Canadian Online World War One Records

Assuming that finding an ancestor at the Battle of Agincourt 1415 was a bit of a long shot – is that an archery joke?   Let’s look for some closer records.  Remembrance Day is coming.  Do you have Canadian ancestors who fought in World War One?

Library and Archives Canada  hosts a very fine online database of approximately 620.000 attestation papers from World War One.  “Volunteers for the Canadian Expeditionary Force were questioned at the place of enlistment to complete the two-sided Attestation papers which included the recruit’s name and address, next-of-kin, date and place of birth, occupation, previous military service, and distinguishing physical characteristics. Recruits were asked to sign their Attestation papers, indicating their willingness to serve overseas. By contrast, men who were drafted into the CEF under the provisions of the Military Service Act (1917) completed a far simpler one-sided form which included their name, date of recruitment, and compliance with requirements for registration. Officers completed a one-sided form called the Officers’ Declaration Paper.” (Source: ).  Work is underway to digitize all the service records.
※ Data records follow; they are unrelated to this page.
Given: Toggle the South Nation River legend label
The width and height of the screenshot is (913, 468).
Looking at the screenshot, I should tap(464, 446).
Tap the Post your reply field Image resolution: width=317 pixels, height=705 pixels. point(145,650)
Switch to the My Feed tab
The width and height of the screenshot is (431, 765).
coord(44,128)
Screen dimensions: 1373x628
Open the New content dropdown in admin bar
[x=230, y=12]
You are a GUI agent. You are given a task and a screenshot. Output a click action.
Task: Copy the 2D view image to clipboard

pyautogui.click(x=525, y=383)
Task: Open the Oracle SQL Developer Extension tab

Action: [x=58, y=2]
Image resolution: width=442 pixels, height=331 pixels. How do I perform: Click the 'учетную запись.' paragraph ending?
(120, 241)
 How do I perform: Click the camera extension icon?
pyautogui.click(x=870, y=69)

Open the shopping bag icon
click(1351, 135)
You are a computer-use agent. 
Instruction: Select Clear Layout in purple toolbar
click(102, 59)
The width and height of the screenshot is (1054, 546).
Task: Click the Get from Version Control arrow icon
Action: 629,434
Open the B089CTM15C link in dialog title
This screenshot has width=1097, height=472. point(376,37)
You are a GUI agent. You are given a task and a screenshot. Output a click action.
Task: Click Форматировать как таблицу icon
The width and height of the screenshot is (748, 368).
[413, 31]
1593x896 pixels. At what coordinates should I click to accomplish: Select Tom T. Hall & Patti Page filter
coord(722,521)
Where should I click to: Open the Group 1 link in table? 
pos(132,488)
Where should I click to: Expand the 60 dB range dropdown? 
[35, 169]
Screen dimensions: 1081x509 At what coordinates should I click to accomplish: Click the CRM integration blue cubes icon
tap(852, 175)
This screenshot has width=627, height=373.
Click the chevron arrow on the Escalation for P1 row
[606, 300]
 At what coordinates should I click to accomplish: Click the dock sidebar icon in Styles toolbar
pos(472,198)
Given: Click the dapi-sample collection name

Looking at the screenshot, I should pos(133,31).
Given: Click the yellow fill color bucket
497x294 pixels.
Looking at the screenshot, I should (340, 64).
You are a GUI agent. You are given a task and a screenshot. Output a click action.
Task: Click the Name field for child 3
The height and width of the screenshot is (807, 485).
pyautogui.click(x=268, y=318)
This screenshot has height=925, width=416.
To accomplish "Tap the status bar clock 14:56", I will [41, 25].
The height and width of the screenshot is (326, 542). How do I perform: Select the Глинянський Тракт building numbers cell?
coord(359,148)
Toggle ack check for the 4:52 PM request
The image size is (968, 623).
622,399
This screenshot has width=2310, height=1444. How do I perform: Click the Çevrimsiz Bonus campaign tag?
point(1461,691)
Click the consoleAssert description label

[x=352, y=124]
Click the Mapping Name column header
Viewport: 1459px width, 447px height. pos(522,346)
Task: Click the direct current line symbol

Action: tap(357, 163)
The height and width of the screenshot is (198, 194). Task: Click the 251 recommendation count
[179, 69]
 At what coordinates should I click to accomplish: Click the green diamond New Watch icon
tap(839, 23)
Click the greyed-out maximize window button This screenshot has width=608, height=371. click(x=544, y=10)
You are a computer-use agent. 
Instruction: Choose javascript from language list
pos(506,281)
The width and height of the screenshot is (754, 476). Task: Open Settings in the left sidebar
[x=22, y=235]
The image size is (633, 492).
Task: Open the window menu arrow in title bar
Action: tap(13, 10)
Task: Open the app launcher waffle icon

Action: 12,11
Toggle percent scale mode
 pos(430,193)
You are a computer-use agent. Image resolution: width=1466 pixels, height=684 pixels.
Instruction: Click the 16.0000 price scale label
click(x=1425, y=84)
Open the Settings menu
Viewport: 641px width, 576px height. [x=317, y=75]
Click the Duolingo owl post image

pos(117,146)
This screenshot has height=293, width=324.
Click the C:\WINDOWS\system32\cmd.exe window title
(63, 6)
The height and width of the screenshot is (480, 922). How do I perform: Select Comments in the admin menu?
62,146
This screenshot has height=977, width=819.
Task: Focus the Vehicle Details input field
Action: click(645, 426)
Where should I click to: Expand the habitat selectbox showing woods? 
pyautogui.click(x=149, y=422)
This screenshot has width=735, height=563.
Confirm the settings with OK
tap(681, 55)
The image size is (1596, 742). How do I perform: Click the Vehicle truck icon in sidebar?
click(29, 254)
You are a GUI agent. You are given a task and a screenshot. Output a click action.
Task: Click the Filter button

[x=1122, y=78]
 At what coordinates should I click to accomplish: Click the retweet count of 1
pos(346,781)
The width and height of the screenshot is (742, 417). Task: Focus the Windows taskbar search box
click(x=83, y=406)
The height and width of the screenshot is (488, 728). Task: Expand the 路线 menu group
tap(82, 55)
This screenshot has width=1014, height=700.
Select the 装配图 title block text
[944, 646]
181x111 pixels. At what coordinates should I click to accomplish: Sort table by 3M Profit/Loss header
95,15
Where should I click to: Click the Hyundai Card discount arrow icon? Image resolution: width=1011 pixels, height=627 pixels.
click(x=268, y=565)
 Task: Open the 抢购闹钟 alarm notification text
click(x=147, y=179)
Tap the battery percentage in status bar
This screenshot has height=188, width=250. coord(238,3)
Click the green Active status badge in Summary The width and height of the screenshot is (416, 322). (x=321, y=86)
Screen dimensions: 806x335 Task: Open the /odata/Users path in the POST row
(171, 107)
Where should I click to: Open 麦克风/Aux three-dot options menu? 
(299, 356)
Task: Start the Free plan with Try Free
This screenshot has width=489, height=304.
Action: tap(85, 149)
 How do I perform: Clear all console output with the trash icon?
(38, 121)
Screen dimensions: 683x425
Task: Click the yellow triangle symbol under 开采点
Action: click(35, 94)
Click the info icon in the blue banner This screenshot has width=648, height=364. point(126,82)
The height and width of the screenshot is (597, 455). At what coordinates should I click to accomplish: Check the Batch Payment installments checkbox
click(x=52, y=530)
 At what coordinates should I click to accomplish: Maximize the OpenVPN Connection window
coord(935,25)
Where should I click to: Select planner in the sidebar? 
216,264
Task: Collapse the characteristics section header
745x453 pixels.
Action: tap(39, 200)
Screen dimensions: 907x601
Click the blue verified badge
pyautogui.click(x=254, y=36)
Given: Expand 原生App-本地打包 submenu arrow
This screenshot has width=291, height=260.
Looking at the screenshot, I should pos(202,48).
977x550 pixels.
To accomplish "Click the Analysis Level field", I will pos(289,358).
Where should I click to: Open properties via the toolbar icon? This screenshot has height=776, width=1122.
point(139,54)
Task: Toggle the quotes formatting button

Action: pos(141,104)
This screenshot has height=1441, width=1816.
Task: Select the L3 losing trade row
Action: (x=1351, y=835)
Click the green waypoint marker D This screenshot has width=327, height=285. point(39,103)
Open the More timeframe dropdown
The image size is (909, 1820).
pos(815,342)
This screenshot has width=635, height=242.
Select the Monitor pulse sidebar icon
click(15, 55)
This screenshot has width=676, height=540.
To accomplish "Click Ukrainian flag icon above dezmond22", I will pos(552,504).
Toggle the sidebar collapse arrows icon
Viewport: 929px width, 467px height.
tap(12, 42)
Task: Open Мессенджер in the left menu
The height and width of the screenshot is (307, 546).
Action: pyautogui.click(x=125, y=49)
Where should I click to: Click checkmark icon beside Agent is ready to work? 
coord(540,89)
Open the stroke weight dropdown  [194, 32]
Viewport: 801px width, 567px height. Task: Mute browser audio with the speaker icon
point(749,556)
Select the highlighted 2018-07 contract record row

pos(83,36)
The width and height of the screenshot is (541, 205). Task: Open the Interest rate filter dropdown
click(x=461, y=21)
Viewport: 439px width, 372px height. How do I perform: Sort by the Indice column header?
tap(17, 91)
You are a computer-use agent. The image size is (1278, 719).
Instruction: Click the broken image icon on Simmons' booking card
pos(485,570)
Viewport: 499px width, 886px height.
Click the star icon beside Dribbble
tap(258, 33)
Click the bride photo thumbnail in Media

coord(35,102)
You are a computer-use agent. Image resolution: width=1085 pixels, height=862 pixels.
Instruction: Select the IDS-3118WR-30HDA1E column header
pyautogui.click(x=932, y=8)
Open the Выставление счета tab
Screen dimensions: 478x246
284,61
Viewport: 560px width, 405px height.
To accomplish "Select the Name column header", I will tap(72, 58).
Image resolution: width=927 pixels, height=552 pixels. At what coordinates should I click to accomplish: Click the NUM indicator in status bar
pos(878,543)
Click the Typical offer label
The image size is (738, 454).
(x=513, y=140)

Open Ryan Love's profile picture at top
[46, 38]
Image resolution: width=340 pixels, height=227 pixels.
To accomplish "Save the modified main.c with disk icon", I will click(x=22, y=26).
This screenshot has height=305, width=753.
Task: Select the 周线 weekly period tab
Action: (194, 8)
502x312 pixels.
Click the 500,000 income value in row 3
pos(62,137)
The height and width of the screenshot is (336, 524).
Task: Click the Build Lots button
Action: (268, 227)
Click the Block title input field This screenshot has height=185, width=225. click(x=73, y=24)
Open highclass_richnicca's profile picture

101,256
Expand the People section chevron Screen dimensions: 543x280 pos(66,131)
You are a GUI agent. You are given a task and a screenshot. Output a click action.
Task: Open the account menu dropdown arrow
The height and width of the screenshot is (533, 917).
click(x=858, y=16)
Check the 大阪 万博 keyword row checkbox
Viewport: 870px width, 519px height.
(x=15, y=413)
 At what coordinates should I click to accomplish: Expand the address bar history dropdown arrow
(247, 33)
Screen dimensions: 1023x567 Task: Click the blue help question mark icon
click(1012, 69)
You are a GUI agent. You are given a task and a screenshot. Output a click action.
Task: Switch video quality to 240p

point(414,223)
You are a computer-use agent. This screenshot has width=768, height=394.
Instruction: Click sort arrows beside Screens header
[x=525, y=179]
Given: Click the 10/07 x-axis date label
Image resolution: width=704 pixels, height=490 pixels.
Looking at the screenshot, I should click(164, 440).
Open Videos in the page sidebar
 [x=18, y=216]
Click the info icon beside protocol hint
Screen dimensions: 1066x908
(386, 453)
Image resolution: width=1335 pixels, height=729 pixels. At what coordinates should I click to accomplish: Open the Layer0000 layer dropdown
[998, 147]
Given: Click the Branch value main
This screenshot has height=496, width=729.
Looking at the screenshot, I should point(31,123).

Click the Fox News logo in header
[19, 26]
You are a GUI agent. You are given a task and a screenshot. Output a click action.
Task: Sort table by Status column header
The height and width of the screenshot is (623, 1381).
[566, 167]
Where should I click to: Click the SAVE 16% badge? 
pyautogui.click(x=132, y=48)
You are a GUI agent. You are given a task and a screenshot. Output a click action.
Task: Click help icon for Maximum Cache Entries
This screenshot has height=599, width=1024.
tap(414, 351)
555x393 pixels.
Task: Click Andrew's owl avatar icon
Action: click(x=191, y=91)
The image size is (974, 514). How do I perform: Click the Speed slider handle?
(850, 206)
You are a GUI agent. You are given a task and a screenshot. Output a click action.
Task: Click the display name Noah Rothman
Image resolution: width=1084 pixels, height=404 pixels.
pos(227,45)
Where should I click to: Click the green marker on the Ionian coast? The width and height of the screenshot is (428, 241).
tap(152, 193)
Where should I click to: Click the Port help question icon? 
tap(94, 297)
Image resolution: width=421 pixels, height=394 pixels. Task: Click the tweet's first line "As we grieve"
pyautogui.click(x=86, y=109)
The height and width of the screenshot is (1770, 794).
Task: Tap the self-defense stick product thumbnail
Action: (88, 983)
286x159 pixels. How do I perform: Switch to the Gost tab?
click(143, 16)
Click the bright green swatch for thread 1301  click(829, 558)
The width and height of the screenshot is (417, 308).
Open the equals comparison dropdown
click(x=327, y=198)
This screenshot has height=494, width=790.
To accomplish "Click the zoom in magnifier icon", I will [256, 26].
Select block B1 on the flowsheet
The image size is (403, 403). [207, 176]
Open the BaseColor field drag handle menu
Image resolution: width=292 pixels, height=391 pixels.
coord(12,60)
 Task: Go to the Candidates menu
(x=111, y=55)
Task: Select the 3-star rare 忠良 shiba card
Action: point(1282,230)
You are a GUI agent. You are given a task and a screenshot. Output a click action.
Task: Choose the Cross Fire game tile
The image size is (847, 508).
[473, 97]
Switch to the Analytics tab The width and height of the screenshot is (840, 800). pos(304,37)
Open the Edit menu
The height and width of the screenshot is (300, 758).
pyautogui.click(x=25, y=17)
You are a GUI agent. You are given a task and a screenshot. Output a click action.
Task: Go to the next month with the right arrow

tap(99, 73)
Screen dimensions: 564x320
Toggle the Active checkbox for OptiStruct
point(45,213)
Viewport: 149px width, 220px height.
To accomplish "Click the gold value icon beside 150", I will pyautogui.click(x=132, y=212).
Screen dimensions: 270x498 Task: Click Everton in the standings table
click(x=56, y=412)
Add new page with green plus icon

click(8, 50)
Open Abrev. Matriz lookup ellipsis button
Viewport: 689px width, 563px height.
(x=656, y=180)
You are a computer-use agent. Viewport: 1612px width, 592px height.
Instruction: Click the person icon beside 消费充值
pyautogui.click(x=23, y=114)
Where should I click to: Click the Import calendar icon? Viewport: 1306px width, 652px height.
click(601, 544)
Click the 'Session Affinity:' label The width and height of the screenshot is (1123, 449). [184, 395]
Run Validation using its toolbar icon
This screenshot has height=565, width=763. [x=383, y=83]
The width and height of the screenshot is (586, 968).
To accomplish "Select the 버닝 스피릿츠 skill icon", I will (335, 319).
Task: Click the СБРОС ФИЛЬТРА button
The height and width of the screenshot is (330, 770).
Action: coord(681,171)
I find it interesting to see the physical descriptions – height, eye colour, hair colour.  Try searching for your ancestors who may have served.  My wife found her grandmother’s brother in this database – Peter Malm.  I found his papers just by searching for his surname and first name without knowing his regimental number. Click Here to get started and then Click on the link Search Database.  We hope you find some interesting new information.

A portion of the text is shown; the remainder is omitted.